The Court concludes that there is some evidence to support the plaintiffs’ contention “that Torrington assumed a broader undertaking to investigate and identify all potentially defective bearings”.13 The Court states that this contention is “supported to some extent by the fact that Torrington ultimately gave Textron a list of serial numbers for both—03 and—05 bearings, some of which were manufactured at the New Britain plant.”14 The Court cites no other evidence that could possibly support the plaintiffs’ contention, and that is because none exists. Torrington supplied the list of serial numbers to Bell in response to Bell’s request after an investigation into the Rood crash involving a helicopter with a—03 bearing. Torrington argues that any duty it undertook to identify faulty bearings was limited to the—03 bearing. Inferring from Torrington’s response to an inquiry from Bell that Torrington had voluntarily undertaken to identify all its defective bearings is a stretch. But while the response listed—03 and—05 bearings, it listed no bearings manufactured by Torrington’s predecessor, and Bell’s parent, Textron. Nothing about the list of serial numbers Torrington gave Bell remotely suggests that Torrington undertook to identify defective bearings that it did not manufacture. All of the evidence shows that Torrington had no reason to undertake an investigation of Textron bearings. Torrington did not own the plant when those bearings were manufactured. The investigation had not indicated that such bearings were defective or contaminated. The shelf life of the bearings was three to five years, and Textron had ceased manufacturing bearings six years before the investigation, so there was no reason to suppose that Textron bearings were still in use. Moreover, the evidence suggests no reason why Torrington would voluntarily undertake to determine for Bell whether Bell’s parent had manufactured defective bearings. If Bell had wanted that information—and there was no reason why it should, given the shelf life of the bearings—it would have asked its parent, Textron, who manufactured the bearings. Not only is there no evidence that Torrington ever undertook to investigate Textron’s bearings, all of the evidence indicates that it would never have done so.

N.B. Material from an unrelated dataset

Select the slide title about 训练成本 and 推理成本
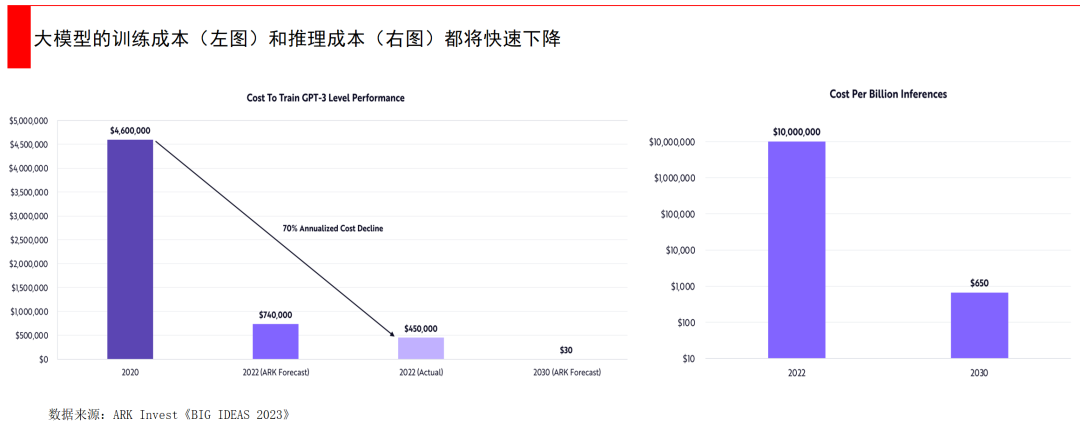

To submit a voluntary-undertaking theory to the jury, there must also have been evidence either that Torrington’s negligent performance of its undertaking increased the risk of harm, or that the Navy relied on Torrington’s undertaking. The Court does not even discuss this element of the theory. Assuming that Torrington undertook to inform the Navy whether Textron’s bearings were defective—even though as I have said, there is absolutely no evidence of such an undertaking—the issue becomes whether Torrington’s undertaking made *856 the Navy worse off than if Torrington had done nothing. In other words, if Torrington had refused to cooperate with the investigation, would the Navy have taken other action that would have reduced the risk of harm from any defective bearings? The plaintiffs have cited no such evidence. When asked at oral argument whether any such evidence existed, counsel answered that it was simply “common sense” that the Navy would have done more. When the Navy did not follow its own safety procedures to reduce the risk of harm from bearings that were identified as possibly defective, and did not follow its shelf life policy to ensure that bearings were not employed after they were no longer dependable, there is no reason to think that it would have undertaken its own investigation to try to determine whether bearings manufactured six years earlier were defective.

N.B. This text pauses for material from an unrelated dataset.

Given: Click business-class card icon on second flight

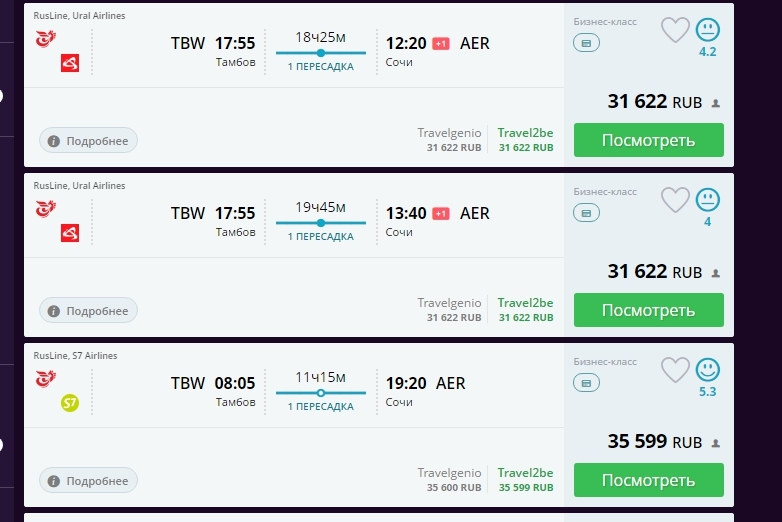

Finally, there must have been evidence that Torrington’s failure to use reasonable care in undertaking to determine whether six-year-old Textron bearings were defective caused the helicopter crash, and there was none. The Navy assigned the bearings a three-year shelf life and required that they be removed at the end of that time, as the plaintiffs’ witnesses uniformly conceded at trial. Had the Navy followed its own shelf life policy, the bearing would never have been installed in the helicopter.

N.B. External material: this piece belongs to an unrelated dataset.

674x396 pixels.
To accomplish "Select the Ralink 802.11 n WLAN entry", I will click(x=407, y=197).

The Court’s assertion that evidence on the shelf life of the bearings was conflicting is simply wrong. The Court reads the Navy bearing manual to “suggest[ ] that the nondeteriorative rating of the hangar assembly could be applied to a bearing installed in the assembly.”15 This is not a reasonable reading of the manual. It makes no sense to say that a bearing should not be in service more than three years after it was manufactured, but if it is installed in an assembly it will last forever. Service deteriorates a bearing. Service certainly does not make a bearing nondeteriorative, and not surprisingly, the Navy manual does not suggest otherwise. All the manual says is that if a bearing is properly installed and maintained, it—“the item”—should last for as long as its shelf life—here, three years. The Court also states that one department of the Navy assigned the—05 bearing a “0” shelf life, indicating that the bearing was “nondeteriorative”.16 This conclusion was refuted at trial by plaintiffs themselves. Regarding the Navy materials to which the Court refers, plaintiffs offered the following testimony at trial:

Q What does this say right here, beginning of paragraph 100?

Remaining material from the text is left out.